On 29 and 30 November, Akademie Fresenius hosted their 18th international “Aquatic and Terrestrial Ecotoxicology and Risk Management" symposium in Mainz. Top-ranking speakers from Europe and China discussed the hazard potential of both authorised and new environmental chemicals for ecosystems. The presentations not only focussed on the latest efforts within the EU to harmonise risk mitigation measures but also on innovative approaches to integrated exposure and effect modelling and new goals for protecting biodiversity.

Higher-tier environmental risk analyses can become very complex. Modern ecotoxicological methods allow refinements of simple tests to be made but also increase the complexity of the application in the risk assessment process. As a result, the proportionality of the required evidence and documentation is a constant topic of debate amongst ecotoxicology and risk management experts – and the conference in Mainz was no exception. Peter Campbell of Syngenta, representing the industry, highlighted the problems arising from the complexity of the Guidance Documents drawn up by the European Food Safety Authority (EFSA) on the application procedure for pesticides. This European agency provides scientific advice to the European Commission amongst others on the potential risks of pesticide applications for the environment and is also responsible for revising the scientific methods used in and guidelines on pesticide risk assessment.
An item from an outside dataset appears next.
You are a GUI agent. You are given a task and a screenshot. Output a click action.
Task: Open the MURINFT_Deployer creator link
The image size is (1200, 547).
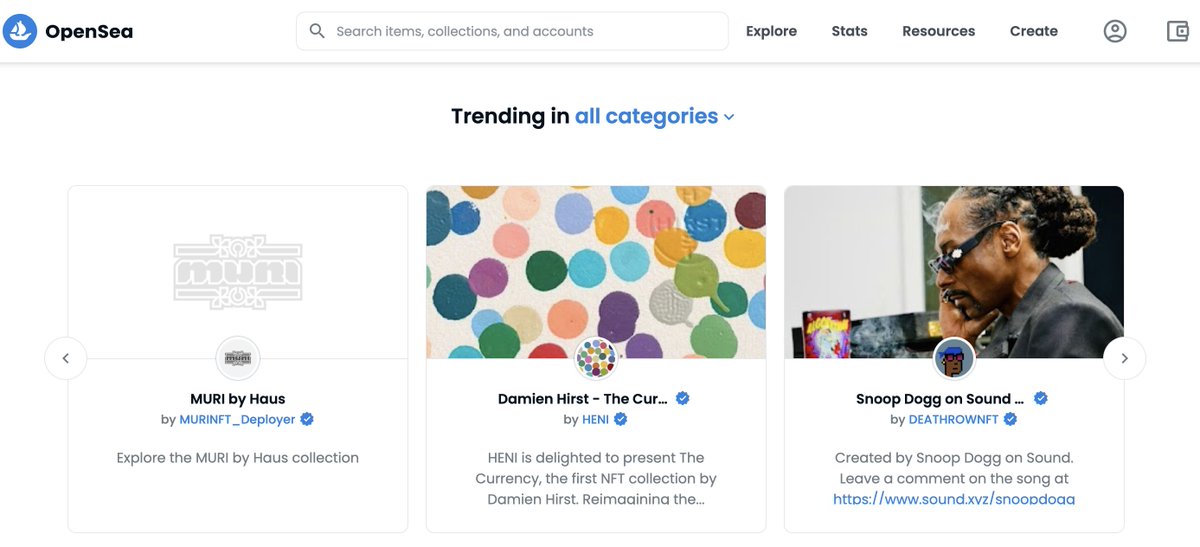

These guidelines are intended to provide applicants and Member States with guidance on how to conduct risk assessment in specific areas as part of a peer review covering the authorisation of pesticides and the active substances contained therein at national level. 

Industry proposes the full complexity of EFSA’s Guidance Documents should only be focused on critical issues and products

In Peter Campbell’s opinion, despite their huge complexity, EFSA’s Guidance Documents have not helped to reduce the uncertainty of risk assessments from the viewpoint of the supervisory authorities. He stated that a great deal of effort was required on the part of the national authorities and the industry to meet the high demands posed by the application process: “When combined with a very conservative approach, this results in increased costs, length of time required to achieve registration and uncertainty for the industry”. This also left the farmers with less choice. He welcomed the holistic approach to environmental risk assessment followed by the Swedish Chemicals Agency, KEMI. Campbell said that the KEMI method combined basic environmental risk assessment with an empirical approach. He was convinced that this offered a useful shortcut to simplify the first tier of risk assessments, in as far as calibration was carried out correctly. He said that more complex, higher-tier tests were still necessary but that these could be reduced, as they would only be needed for critical issues and products. 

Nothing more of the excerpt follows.